Pathological findings in jaundice associated with iproniazid therapy.

Abstract

Specimens of liver tissue were studied in 27 patients who had developed jaundice after taking iproniazid in amounts that totaled from 600 to 19,200 mg. over treatment periods ranging from 4 to 126 days. The aim was to define the type of hepatocellular damage associated with the jaundice and to account for the evident lack of relation between the dose of iproniazid and the severity of the hepatic lesions. The biopsy specimens showed severe spotty necrotic hepatitis with or without extensive necrosis: the 16 autopsy specimens showed either acute massive and submissive necrotic hepatitis or subacute hepatitis with massive and submassive collapse.
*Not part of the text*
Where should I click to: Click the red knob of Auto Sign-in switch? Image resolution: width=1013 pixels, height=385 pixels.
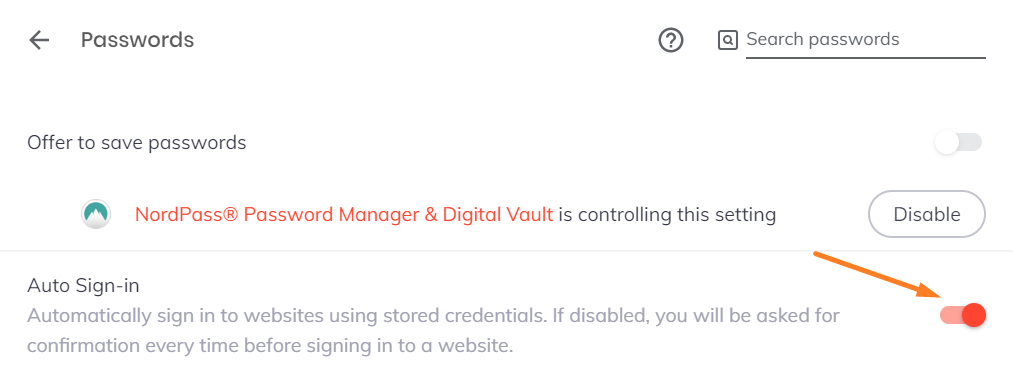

Clinically, the findings were those of diffuse parenchymal liver disease, mostly without fever, commonly with hepatomegaly, and with terminal hepatic coma in the fatal cases. Results of conventional laboratory tests are tabulated. In some cases the jaundice appeared as late as 20 days after the cessation of therapy. Either the iproniazid activated existing subclinical viral hepatitis or else it was able to produce morphologic changes closely resembling those of viral hepatitis. In either case the possibility of inducing an insidious form of liver disease with high mortality should be kept in mind whenever the administration of iproniazid is found necessary.